Fake News Detection with Python

This article contains a tutorial of a machine learning project on how to detect fake news using Python

What is 'Fake News'?

“Fake news” is a term that has come to mean different things to different people. At its core, we are defining “fake news” as those news stories that are false: the story itself is fabricated, with no verifiable facts, sources, or quotes. Sometimes these stories may be propaganda that is intentionally designed to mislead the reader or may be designed as “click bait” written for economic incentives (the writer profits from the number of people who click on the story). In recent years, fake news stories have proliferated via social media, in part because they are so easily and quickly shared online.

Before moving ahead with this machine learning project, we need to be aware of the terms TF-IDF Vectorizer and Passive-Aggressive Classifier.

What is TF-IDF Vectorizer?

TF (Term Frequency): The number of times a word appears in a document is its Term Frequency. A higher value means a term appears more often than others, and so, the document is a good match when the term is part of the search terms.

IDF (Inverse Document Frequency): Words that occur many times in a document, but also occur many times in many others, may be irrelevant. IDF is a measure of how significant a term is in the entire corpus.

The TF-IDF Vectorizer converts a collection of raw documents into a matrix of TF-IDF features.

What is a Passive-Aggressive classifier?

Passive Aggressive algorithms are online learning algorithms. Such an algorithm remains passive for a correct classification outcome, and turns aggressive in the event of a miscalculation, updating, and adjusting. Unlike most other algorithms, it does not converge. Its purpose is to make updates that correct the loss, causing very little change in the norm of the weight vector.

Project Objective

To build a model to accurately classify a piece of news as REAL or FAKE.

This advanced Python project of detecting fake news deals with fake and real news. Using sckit-learn, we build a TF-IDF Vectorizer on our dataset. Then, we initialize a Passive-Aggressive Classifier and fit the model. In the end, the accuracy score and the confusion matrix tell us how well our model fares.

The Dataset

The dataset we’ll use for this Python project- we’ll call it news.csv. This dataset has a shape of 7796×4. The first column identifies the news, the second and third are the title and text, and the fourth column has labels denoting whether the news is REAL or FAKE. The dataset takes up 29.2MB of space and you can download it here

Project Prerequisites

For this project, I used Google Colab. Google Colab functions just like Jupyter Notebook and allows you to write and execute Python code in your browser.

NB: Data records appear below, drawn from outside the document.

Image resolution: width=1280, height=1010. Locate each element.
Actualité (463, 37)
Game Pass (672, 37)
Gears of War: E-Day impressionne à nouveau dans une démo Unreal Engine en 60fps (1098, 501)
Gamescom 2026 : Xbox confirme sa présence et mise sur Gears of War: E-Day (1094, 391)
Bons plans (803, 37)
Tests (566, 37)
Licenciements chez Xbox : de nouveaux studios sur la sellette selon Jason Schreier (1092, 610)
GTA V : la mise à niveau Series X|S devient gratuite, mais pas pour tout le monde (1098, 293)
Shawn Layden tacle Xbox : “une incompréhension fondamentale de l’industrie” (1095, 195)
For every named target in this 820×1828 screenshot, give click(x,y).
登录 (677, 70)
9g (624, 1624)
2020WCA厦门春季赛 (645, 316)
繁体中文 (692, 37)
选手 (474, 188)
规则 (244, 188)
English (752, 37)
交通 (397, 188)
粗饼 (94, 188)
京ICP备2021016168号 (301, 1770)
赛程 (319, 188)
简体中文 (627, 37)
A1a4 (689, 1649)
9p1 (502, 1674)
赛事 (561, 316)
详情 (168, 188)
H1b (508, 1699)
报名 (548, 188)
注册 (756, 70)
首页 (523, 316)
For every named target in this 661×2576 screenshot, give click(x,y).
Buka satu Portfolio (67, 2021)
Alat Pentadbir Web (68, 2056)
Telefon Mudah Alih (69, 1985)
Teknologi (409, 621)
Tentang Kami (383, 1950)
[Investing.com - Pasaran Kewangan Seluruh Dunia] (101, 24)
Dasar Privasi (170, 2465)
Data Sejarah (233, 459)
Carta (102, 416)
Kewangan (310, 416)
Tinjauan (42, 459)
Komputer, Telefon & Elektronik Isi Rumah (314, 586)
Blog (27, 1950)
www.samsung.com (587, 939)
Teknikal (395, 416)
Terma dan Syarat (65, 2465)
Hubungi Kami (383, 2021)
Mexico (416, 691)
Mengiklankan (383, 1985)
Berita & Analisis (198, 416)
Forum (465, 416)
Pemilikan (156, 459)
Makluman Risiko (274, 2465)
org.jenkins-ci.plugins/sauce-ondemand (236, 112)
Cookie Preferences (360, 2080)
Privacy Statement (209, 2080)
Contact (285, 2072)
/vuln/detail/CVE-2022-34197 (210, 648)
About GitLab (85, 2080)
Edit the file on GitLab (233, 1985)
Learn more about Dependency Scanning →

In case you're working on your local machine, you'll need to install the following libraries with pip:

pip install numpy pandas sklearn

You'll need to install Jupyter Lab to run your code. Open your command prompt and run the following command:

C:\Users\RICHARD ORIDO>jupyter lab

You’ll see a new browser window open up; create a new console and use it to run your code. To run multiple lines of code at once, press Shift+Enter.

Follow these steps

Follow the below steps for detecting fake news and complete your first advanced Python Project –

Make necessary imports:

import numpy as np
import pandas as pd
import itertools
from sklearn.model_selection import train_test_split
from sklearn.feature_extraction.text import TfidfVectorizer
from sklearn.linear_model import PassiveAggressiveClassifier
from sklearn.metrics import accuracy_score, confusion_matrix

Screenshot

image.png

Now, let’s read the data into a DataFrame, and get the shape of the data and the first 5 records. If you're working with Google Colab, you'll need to mount your drive first then copy and replace your file path.

#Read the data
df=pd.read_csv('/content/drive/MyDrive/news.csv')

#Get shape and head
df.shape
df.head()

Output screenshot

image.png

And get the labels from the DataFrame.

#Get the labels
labels=df.label
labels.head()

Output screenshot

image.png

Split the dataset into training and testing sets.

#Split the dataset
x_train,x_test,y_train,y_test=train_test_split(df['text'], labels, test_size=0.2, random_state=7)

Output screenshot

image.png

Let’s initialize a TF-IDF Vectorizer with stop words from the English language and a maximum document frequency of 0.7 (terms with a higher document frequency will be discarded). Stop words are the most common words in a language that are to be filtered out before processing the natural language data. A TF-IDF Vectorizer turns a collection of raw documents into a matrix of TF-IDF features.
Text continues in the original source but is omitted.